# Given data:
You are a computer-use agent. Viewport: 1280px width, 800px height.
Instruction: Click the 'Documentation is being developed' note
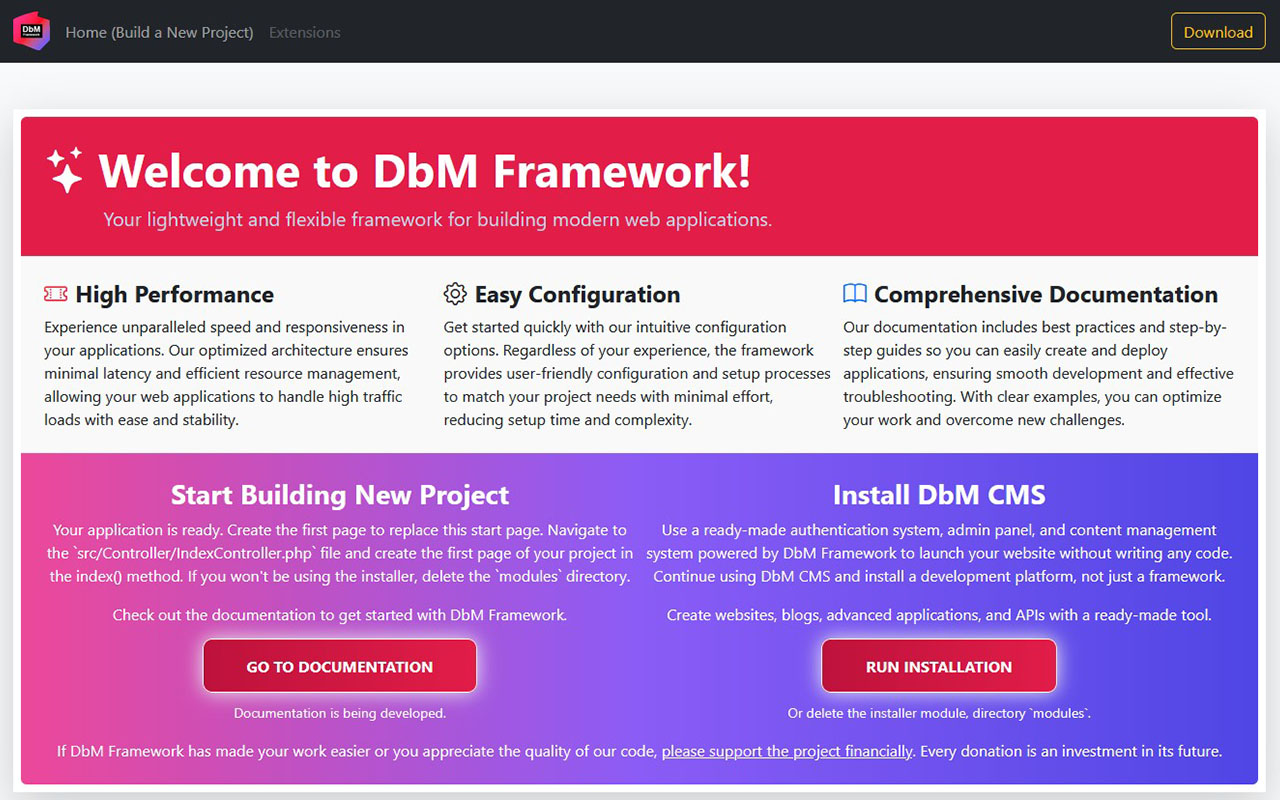(340, 713)
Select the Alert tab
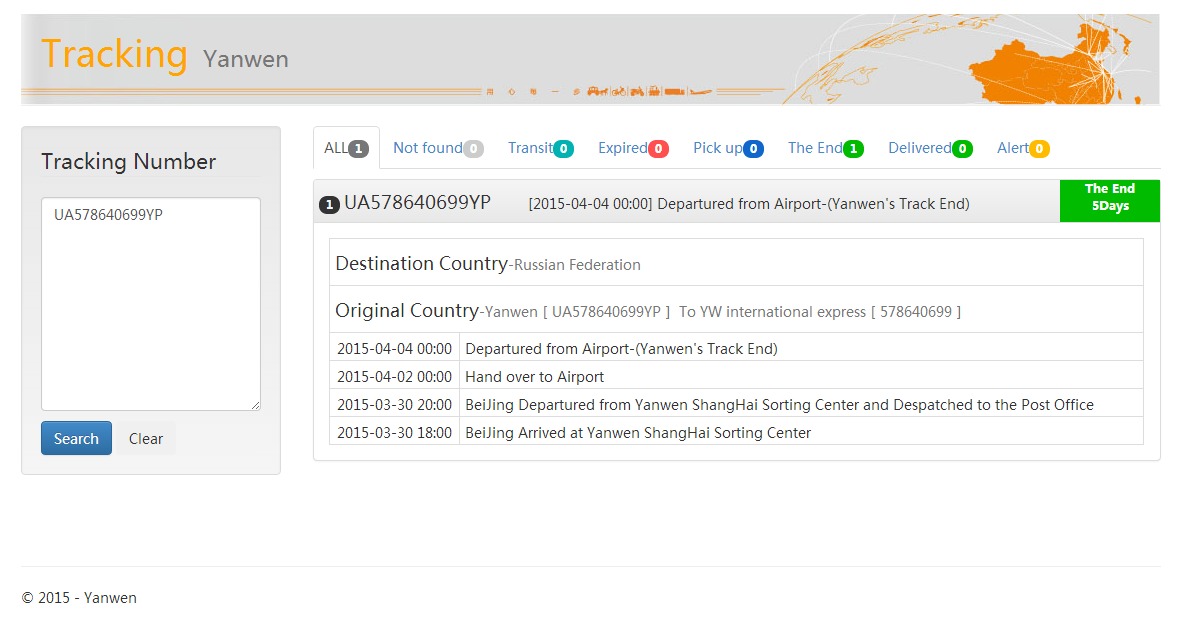Viewport: 1183px width, 618px height. pyautogui.click(x=1022, y=148)
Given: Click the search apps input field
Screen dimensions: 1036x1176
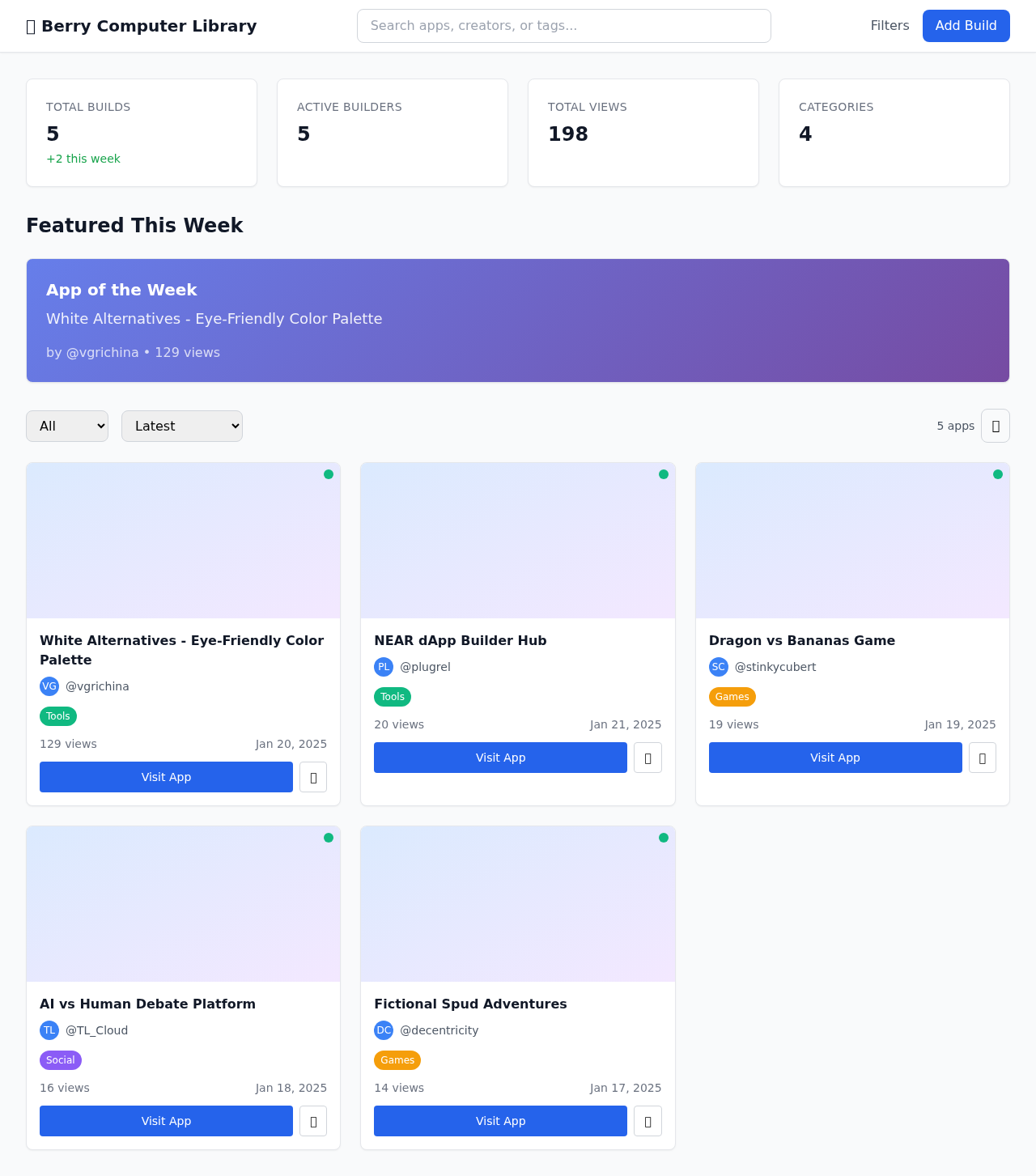Looking at the screenshot, I should [x=563, y=26].
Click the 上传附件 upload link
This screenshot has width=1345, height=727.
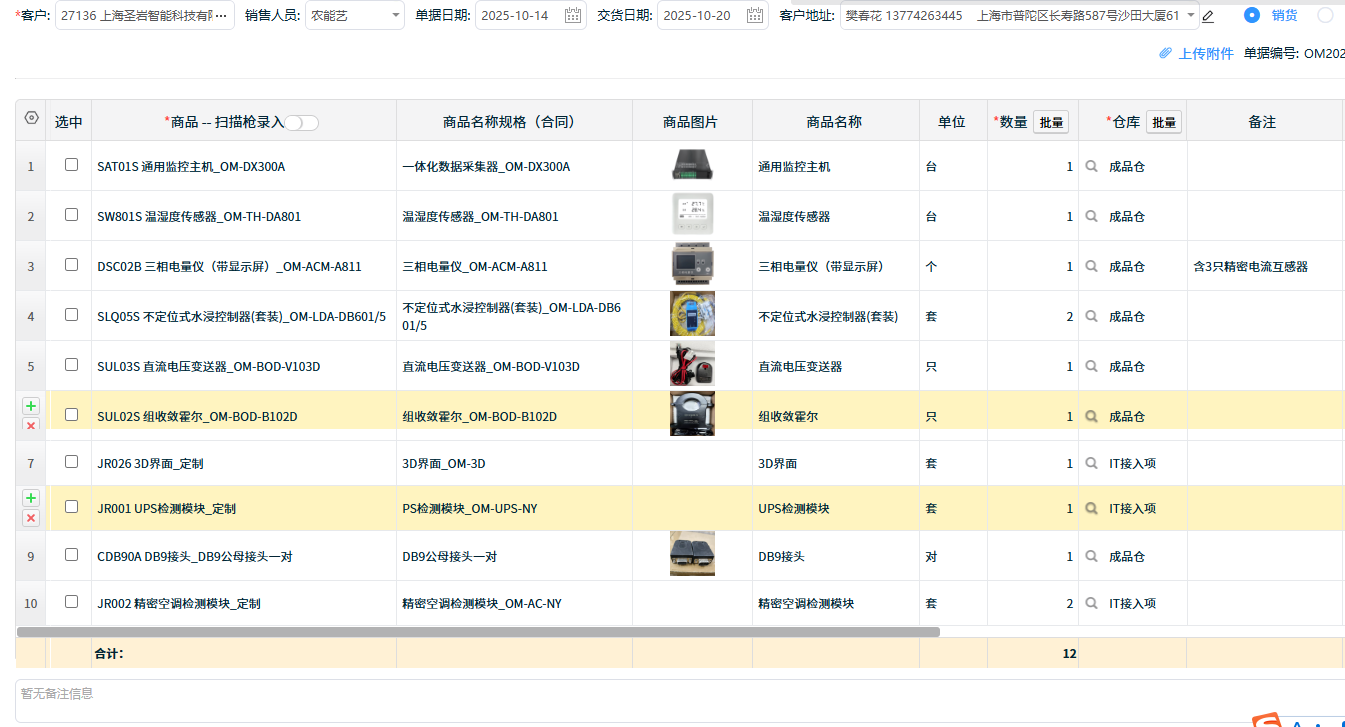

# Brief:
In your copy, include no pictures, but set down every record exactly.

# Answer section:
You are a computer-use agent. Viewport: 1280px width, 800px height.
Instruction: Click the 'Documentation is being developed' note
(340, 713)
Select the Alert tab
Viewport: 1183px width, 618px height. pyautogui.click(x=1022, y=148)
Given: Click the search apps input field
Screen dimensions: 1036x1176
Looking at the screenshot, I should [x=563, y=26].
Click the 上传附件 upload link
This screenshot has width=1345, height=727.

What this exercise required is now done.